▶ Activity
Give back all of the data exactly.
BEGIN Records to process
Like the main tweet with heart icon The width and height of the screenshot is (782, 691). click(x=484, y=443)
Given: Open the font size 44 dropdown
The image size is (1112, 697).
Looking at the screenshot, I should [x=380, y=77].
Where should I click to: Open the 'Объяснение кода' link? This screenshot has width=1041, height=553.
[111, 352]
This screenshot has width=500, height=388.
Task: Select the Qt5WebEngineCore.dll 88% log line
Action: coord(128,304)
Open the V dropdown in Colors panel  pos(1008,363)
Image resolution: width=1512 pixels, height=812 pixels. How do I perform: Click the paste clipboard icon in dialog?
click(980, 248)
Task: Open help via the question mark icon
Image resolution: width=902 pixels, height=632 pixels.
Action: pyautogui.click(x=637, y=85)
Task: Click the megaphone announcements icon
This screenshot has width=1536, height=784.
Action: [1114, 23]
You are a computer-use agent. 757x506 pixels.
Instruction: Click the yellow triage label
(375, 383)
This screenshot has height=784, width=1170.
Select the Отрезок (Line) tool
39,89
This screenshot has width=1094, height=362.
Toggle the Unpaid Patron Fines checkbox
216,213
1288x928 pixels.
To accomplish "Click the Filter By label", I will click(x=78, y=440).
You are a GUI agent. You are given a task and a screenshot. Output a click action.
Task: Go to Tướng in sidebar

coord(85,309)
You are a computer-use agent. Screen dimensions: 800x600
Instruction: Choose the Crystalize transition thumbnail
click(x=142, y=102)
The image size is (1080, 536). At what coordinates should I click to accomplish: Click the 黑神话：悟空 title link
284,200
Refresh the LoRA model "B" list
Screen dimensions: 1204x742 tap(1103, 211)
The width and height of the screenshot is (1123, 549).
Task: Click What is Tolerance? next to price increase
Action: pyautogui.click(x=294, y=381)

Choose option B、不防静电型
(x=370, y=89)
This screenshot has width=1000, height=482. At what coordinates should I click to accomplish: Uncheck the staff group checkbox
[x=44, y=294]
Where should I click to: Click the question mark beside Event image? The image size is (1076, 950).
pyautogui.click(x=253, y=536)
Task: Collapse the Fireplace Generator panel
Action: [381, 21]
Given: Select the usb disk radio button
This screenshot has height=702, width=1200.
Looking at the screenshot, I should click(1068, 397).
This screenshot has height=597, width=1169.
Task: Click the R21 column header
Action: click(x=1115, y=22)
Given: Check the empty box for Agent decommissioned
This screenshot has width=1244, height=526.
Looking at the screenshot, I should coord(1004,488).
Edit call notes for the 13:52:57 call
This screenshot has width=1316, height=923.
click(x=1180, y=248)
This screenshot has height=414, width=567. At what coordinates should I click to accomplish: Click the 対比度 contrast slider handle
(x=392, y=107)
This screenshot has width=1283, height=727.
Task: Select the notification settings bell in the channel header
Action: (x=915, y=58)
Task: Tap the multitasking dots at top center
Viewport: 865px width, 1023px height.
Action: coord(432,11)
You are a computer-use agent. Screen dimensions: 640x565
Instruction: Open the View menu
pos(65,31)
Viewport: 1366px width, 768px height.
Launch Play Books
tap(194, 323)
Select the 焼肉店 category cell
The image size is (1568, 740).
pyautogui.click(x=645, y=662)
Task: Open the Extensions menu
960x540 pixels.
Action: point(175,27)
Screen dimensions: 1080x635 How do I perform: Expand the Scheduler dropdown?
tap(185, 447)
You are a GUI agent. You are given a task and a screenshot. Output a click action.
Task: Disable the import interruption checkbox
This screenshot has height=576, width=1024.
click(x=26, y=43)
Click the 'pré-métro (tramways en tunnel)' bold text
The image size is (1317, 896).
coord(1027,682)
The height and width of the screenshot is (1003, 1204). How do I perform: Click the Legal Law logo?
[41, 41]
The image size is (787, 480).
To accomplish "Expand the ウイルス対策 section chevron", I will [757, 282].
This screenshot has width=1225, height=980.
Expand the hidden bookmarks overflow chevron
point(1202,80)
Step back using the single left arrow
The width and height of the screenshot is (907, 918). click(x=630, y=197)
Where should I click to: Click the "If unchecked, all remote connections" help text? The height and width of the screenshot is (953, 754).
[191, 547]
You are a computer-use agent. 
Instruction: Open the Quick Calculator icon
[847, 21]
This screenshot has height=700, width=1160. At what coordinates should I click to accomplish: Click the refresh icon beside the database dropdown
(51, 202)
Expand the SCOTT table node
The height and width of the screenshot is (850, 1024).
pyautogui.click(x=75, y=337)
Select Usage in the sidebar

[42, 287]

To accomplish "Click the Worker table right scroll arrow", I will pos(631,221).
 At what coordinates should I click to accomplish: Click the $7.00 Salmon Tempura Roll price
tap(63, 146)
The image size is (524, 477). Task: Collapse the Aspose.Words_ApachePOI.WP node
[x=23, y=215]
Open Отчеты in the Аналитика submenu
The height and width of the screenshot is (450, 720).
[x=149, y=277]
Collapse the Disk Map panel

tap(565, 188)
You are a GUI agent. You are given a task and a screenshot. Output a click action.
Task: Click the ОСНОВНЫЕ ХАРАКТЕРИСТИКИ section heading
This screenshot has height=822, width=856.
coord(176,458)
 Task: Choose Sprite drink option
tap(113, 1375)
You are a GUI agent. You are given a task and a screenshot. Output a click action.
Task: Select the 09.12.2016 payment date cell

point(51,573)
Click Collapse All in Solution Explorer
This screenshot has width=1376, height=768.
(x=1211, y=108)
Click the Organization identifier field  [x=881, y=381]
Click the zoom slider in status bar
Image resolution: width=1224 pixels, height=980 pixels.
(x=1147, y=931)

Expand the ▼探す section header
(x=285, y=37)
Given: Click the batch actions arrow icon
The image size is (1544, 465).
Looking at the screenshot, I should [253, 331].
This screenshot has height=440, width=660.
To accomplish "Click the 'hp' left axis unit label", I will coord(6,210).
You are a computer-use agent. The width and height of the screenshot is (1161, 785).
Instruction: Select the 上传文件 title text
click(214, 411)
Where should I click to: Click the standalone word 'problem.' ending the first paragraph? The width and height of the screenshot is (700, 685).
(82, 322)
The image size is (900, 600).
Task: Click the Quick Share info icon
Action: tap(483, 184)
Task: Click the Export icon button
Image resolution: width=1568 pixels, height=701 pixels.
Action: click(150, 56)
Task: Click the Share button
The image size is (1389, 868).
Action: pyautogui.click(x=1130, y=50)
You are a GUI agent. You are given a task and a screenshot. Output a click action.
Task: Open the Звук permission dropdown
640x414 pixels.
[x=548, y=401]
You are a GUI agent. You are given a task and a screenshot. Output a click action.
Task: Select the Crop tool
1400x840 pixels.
END Records to process
▶ Exercise answer
Like the main tweet with heart icon The width and height of the screenshot is (782, 691). click(x=484, y=443)
Given: Open the font size 44 dropdown
The image size is (1112, 697).
Looking at the screenshot, I should [x=380, y=77].
Where should I click to: Open the 'Объяснение кода' link? This screenshot has width=1041, height=553.
[111, 352]
This screenshot has width=500, height=388.
Task: Select the Qt5WebEngineCore.dll 88% log line
Action: coord(128,304)
Open the V dropdown in Colors panel  pos(1008,363)
Image resolution: width=1512 pixels, height=812 pixels. How do I perform: Click the paste clipboard icon in dialog?
click(980, 248)
Task: Open help via the question mark icon
Image resolution: width=902 pixels, height=632 pixels.
Action: pyautogui.click(x=637, y=85)
Task: Click the megaphone announcements icon
This screenshot has width=1536, height=784.
Action: [1114, 23]
You are a computer-use agent. 757x506 pixels.
Instruction: Click the yellow triage label
(375, 383)
This screenshot has height=784, width=1170.
Select the Отрезок (Line) tool
39,89
This screenshot has width=1094, height=362.
Toggle the Unpaid Patron Fines checkbox
216,213
1288x928 pixels.
To accomplish "Click the Filter By label", I will click(x=78, y=440).
You are a GUI agent. You are given a task and a screenshot. Output a click action.
Task: Go to Tướng in sidebar

coord(85,309)
You are a computer-use agent. Screen dimensions: 800x600
Instruction: Choose the Crystalize transition thumbnail
click(x=142, y=102)
The image size is (1080, 536). At what coordinates should I click to accomplish: Click the 黑神话：悟空 title link
284,200
Refresh the LoRA model "B" list
Screen dimensions: 1204x742 tap(1103, 211)
The width and height of the screenshot is (1123, 549).
Task: Click What is Tolerance? next to price increase
Action: pyautogui.click(x=294, y=381)

Choose option B、不防静电型
(x=370, y=89)
This screenshot has width=1000, height=482. At what coordinates should I click to accomplish: Uncheck the staff group checkbox
[x=44, y=294]
Where should I click to: Click the question mark beside Event image? The image size is (1076, 950).
pyautogui.click(x=253, y=536)
Task: Collapse the Fireplace Generator panel
Action: [381, 21]
Given: Select the usb disk radio button
This screenshot has height=702, width=1200.
Looking at the screenshot, I should click(1068, 397).
This screenshot has height=597, width=1169.
Task: Click the R21 column header
Action: click(x=1115, y=22)
Given: Check the empty box for Agent decommissioned
This screenshot has width=1244, height=526.
Looking at the screenshot, I should coord(1004,488).
Edit call notes for the 13:52:57 call
This screenshot has width=1316, height=923.
click(x=1180, y=248)
This screenshot has height=414, width=567. At what coordinates should I click to accomplish: Click the 対比度 contrast slider handle
(x=392, y=107)
This screenshot has width=1283, height=727.
Task: Select the notification settings bell in the channel header
Action: (x=915, y=58)
Task: Tap the multitasking dots at top center
Viewport: 865px width, 1023px height.
Action: coord(432,11)
You are a computer-use agent. Screen dimensions: 640x565
Instruction: Open the View menu
pos(65,31)
Viewport: 1366px width, 768px height.
Launch Play Books
tap(194, 323)
Select the 焼肉店 category cell
The image size is (1568, 740).
pyautogui.click(x=645, y=662)
Task: Open the Extensions menu
960x540 pixels.
Action: point(175,27)
Screen dimensions: 1080x635 How do I perform: Expand the Scheduler dropdown?
tap(185, 447)
You are a GUI agent. You are given a task and a screenshot. Output a click action.
Task: Disable the import interruption checkbox
This screenshot has height=576, width=1024.
click(x=26, y=43)
Click the 'pré-métro (tramways en tunnel)' bold text
The image size is (1317, 896).
coord(1027,682)
The height and width of the screenshot is (1003, 1204). How do I perform: Click the Legal Law logo?
[41, 41]
The image size is (787, 480).
To accomplish "Expand the ウイルス対策 section chevron", I will [757, 282].
This screenshot has width=1225, height=980.
Expand the hidden bookmarks overflow chevron
point(1202,80)
Step back using the single left arrow
The width and height of the screenshot is (907, 918). click(x=630, y=197)
Where should I click to: Click the "If unchecked, all remote connections" help text? The height and width of the screenshot is (953, 754).
[191, 547]
You are a computer-use agent. 
Instruction: Open the Quick Calculator icon
[847, 21]
This screenshot has height=700, width=1160. At what coordinates should I click to accomplish: Click the refresh icon beside the database dropdown
(51, 202)
Expand the SCOTT table node
The height and width of the screenshot is (850, 1024).
pyautogui.click(x=75, y=337)
Select Usage in the sidebar

[42, 287]

To accomplish "Click the Worker table right scroll arrow", I will pos(631,221).
 At what coordinates should I click to accomplish: Click the $7.00 Salmon Tempura Roll price
tap(63, 146)
The image size is (524, 477). Task: Collapse the Aspose.Words_ApachePOI.WP node
[x=23, y=215]
Open Отчеты in the Аналитика submenu
The height and width of the screenshot is (450, 720).
[x=149, y=277]
Collapse the Disk Map panel

tap(565, 188)
You are a GUI agent. You are given a task and a screenshot. Output a click action.
Task: Click the ОСНОВНЫЕ ХАРАКТЕРИСТИКИ section heading
This screenshot has height=822, width=856.
coord(176,458)
 Task: Choose Sprite drink option
tap(113, 1375)
You are a GUI agent. You are given a task and a screenshot. Output a click action.
Task: Select the 09.12.2016 payment date cell

point(51,573)
Click Collapse All in Solution Explorer
This screenshot has width=1376, height=768.
(x=1211, y=108)
Click the Organization identifier field  [x=881, y=381]
Click the zoom slider in status bar
Image resolution: width=1224 pixels, height=980 pixels.
(x=1147, y=931)

Expand the ▼探す section header
(x=285, y=37)
Given: Click the batch actions arrow icon
The image size is (1544, 465).
Looking at the screenshot, I should [253, 331].
This screenshot has height=440, width=660.
To accomplish "Click the 'hp' left axis unit label", I will coord(6,210).
You are a computer-use agent. The width and height of the screenshot is (1161, 785).
Instruction: Select the 上传文件 title text
click(214, 411)
Where should I click to: Click the standalone word 'problem.' ending the first paragraph? The width and height of the screenshot is (700, 685).
(82, 322)
The image size is (900, 600).
Task: Click the Quick Share info icon
Action: tap(483, 184)
Task: Click the Export icon button
Image resolution: width=1568 pixels, height=701 pixels.
Action: click(150, 56)
Task: Click the Share button
The image size is (1389, 868).
Action: pyautogui.click(x=1130, y=50)
You are a GUI agent. You are given a task and a screenshot. Output a click action.
Task: Open the Звук permission dropdown
640x414 pixels.
[x=548, y=401]
You are a GUI agent. You are given a task and a screenshot. Output a click action.
Task: Select the Crop tool
1400x840 pixels.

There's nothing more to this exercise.